Amadeus Portugal defende que um dos motores do NDC é a personalização

A 2.ª edição do Amadeus Technology & Innovation Forum teve lugar ontem, no Planetário Calouste Gulbenkian, em Lisboa. As “boas vindas” foram dadas por Cláudio Figueiredo dos Santos, diretor comercial da Amadeus Portugal, que realçou a importância da personalização na indústria da inovação e tecnologia.

Cláudio Figueiredo dos Santos começou por refletir acerca do desafio que é criar novas tecnologias, nomeadamente, a velocidade com que elas são adoptadas e, posteriormente, descartadas: “As novas tecnologias têm um ciclo de adoção cada vez mais rápido. A velocidade de deixar de adotar algumas tecnologias e algumas aplicações também é impressionante. E se propomos a um cliente ou usuário algo que não tem valor aquilo é rapidamente descartado”.

O desafio torna-se ainda maior quando se tenta atrair aos millennials, cuja influência está a crescer, afirma o diretor comercial. “É um grupo que tem cada vez mais capacidade e poder de compra. E que tem expectativas totalmente distintas das gerações anteriores. São muito mais informados, muito mais exigentes, muito mais confortáveis no uso da tecnologia”.

Para o responsável, as empresas devem reinventar-se para competir neste “novo mundo” sendo uma questão de tentativa e erro, que é “um dos combustíveis da inovação”. “Se nós temos medo de errar, a nossa capacidade de inovar fica limitada”, assegura.

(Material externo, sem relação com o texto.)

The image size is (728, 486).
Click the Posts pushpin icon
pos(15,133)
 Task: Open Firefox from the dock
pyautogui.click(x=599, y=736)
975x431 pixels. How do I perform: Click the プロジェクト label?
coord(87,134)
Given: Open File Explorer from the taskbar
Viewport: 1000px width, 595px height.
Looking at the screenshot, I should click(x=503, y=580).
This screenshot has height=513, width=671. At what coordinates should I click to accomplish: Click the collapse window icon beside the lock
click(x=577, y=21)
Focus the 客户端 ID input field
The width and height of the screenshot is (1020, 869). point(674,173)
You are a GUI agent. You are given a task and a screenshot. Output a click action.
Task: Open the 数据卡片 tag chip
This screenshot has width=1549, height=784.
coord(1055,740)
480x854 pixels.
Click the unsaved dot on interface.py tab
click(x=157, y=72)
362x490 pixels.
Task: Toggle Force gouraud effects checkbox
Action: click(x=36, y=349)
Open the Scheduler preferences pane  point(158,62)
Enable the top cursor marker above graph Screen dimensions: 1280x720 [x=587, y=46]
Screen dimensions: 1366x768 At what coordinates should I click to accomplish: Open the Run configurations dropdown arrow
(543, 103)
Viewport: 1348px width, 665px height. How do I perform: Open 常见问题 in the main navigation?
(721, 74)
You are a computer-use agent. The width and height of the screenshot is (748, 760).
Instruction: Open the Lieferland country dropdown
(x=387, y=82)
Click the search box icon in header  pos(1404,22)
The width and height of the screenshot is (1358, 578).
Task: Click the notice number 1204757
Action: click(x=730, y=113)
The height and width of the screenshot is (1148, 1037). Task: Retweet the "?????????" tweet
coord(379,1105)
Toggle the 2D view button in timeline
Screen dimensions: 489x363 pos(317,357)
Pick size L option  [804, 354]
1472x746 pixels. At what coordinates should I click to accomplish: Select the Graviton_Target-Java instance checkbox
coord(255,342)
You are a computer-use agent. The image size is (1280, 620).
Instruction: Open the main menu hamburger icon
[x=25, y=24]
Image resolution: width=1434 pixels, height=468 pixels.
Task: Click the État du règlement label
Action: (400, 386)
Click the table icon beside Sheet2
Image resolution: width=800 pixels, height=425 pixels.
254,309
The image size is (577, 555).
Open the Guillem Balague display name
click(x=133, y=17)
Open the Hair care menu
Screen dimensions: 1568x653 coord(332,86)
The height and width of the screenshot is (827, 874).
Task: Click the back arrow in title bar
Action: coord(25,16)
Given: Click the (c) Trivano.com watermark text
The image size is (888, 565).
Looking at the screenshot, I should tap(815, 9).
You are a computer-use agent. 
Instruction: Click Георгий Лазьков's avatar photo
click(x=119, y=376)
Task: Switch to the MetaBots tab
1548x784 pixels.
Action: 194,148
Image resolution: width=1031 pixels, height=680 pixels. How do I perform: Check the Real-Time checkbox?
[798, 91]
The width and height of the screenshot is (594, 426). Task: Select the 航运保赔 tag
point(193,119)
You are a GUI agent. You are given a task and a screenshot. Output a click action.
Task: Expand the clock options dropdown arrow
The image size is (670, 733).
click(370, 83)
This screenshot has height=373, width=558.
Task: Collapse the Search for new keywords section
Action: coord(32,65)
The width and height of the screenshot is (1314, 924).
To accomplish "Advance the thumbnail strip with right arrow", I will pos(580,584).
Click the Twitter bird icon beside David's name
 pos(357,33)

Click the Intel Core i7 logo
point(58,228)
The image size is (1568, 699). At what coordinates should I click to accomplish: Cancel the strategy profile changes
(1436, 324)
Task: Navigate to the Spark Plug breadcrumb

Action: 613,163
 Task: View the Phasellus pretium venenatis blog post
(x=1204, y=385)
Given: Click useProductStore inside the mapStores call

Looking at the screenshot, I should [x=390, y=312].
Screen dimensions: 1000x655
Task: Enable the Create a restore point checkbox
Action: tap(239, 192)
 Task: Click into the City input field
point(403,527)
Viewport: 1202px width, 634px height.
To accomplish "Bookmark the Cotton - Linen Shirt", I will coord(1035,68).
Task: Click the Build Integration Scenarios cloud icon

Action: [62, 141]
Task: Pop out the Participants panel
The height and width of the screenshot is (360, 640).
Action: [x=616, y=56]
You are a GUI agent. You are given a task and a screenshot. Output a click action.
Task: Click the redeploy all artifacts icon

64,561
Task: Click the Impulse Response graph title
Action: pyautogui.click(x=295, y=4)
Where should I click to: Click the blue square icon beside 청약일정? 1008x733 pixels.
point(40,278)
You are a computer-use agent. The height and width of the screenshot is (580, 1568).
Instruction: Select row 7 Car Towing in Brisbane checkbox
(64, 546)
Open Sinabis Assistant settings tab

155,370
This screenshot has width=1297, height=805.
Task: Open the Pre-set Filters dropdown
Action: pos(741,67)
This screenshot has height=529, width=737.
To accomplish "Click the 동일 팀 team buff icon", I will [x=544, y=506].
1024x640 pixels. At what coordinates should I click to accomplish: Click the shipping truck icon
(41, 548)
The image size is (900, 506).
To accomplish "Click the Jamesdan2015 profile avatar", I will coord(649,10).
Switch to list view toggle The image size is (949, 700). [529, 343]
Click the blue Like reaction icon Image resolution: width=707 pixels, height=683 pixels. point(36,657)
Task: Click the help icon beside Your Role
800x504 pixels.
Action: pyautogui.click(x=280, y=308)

A “grande expectativa” da personalização

O diretor comercial da Amadeus Portugal garante que uma das grandes expectativas e um dos motores por detrás do NDC (New Distribution Capability) é a personalização: “Queremos que as ofertas que chegam até nós sejam direcionadas para aquilo que nós queremos, para aquilo que pensamos, e baseadas na informação que compartilhamos”.

Acerca da nova diretiva de proteção de dados, Cláudio Figueiredo dos Santos acredita que “as pessoas vão pensar duas vezes antes de compartilhar a sua informação” e que as empresas só têm de saber tratar os dados dos seus clientes, de forma a transformar essa informação em “conteúdo que essas pessoas querem consumir”, sem fazer spam.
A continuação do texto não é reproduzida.